Description of the task: Reproduce the records below exactly, with nothing altered.

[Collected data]
<<<<

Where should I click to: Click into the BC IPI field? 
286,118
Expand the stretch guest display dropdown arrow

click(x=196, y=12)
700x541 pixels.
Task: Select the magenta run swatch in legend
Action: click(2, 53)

>>>>

Solution for this problem:
Where should I click to: Click into the BC IPI field? 
286,118
Expand the stretch guest display dropdown arrow

click(x=196, y=12)
700x541 pixels.
Task: Select the magenta run swatch in legend
Action: click(2, 53)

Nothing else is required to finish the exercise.